Radiotherapy (RT) for brain-related tumours can impact multiple neural structures responsible for cognitive, emotional, physical, and social functioning, which in turn may influence a patient’s quality of life (QoL). This study aimed to determine the demographic, dosimetric, and MRI-derived morphological factors associated with reduced QoL among patients following RT.

Methods

One hundred patients between the ages of 20 and 76 years who received RT and had both pre-RT and post-RT (6–12 months) MRI scans, along with completed QoL assessments (EORTC QLQ-C30 and HRQoL), were included. Regions of interest (ROIs)—comprising the hippocampus, temporal lobes, cerebellum, and thalamus—were manually delineated, and relevant dosimetric parameters were extracted. QoL assessments were administered post-RT via telephone interviews. Spearman correlation and Bayesian analyses were performed to examine associations between QoL domains, demographic factors, dosimetry, and MRI-based volumetric changes.

Results

A significant negative correlation was observed between QoL and treatment dose, with both mean and maximum doses showing associations with lower global QoL (Dmean r = − 0.211, p = 0.035; Dmax r = − 0.229, p = 0.022).
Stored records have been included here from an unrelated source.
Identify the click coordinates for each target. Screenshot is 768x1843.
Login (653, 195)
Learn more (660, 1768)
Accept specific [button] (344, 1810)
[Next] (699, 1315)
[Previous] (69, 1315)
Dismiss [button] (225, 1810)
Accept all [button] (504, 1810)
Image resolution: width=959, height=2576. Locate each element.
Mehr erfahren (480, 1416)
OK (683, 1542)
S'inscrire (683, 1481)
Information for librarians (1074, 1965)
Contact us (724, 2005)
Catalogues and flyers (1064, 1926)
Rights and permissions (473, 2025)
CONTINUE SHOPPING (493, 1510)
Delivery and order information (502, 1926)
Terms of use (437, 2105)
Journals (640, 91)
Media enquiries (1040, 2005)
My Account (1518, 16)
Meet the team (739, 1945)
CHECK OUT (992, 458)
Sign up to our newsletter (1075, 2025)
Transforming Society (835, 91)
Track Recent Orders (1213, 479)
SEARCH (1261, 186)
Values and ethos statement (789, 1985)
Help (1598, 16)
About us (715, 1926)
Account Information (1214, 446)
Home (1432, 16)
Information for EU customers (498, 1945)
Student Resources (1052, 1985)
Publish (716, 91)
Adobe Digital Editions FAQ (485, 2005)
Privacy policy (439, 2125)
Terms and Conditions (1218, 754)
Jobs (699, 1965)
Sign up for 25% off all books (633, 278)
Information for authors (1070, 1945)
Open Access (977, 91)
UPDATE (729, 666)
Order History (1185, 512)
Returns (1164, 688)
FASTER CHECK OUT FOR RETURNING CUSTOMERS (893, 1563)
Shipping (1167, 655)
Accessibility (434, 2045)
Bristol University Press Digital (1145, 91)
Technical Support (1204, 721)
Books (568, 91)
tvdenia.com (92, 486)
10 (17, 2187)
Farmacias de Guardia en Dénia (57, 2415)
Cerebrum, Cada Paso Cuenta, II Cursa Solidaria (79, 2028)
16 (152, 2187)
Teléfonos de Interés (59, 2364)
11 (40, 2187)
Multiple QoL domains, including general health status, physical, emotional, cognitive, and social functioning, demonstrated dose-dependent decline (p < 0.05). QoL was also influenced by gender and cancer stage. Bayesian estimation identified demographic factors, dosimetric parameters, and morphological volume changes—particularly in the hippocampus, bilateral temporal lobes, cerebellum, and thalamus—as significant predictors of post-RT QoL.

Conclusion

Post-RT QoL appears to reflect a combined influence of demographic characteristics, tumour stage, radiation dose, and MRI-detected structural alterations. Integration of routine neuroimaging with dosimetric optimisation may improve early identification of at-risk patients and support personalised treatment planning.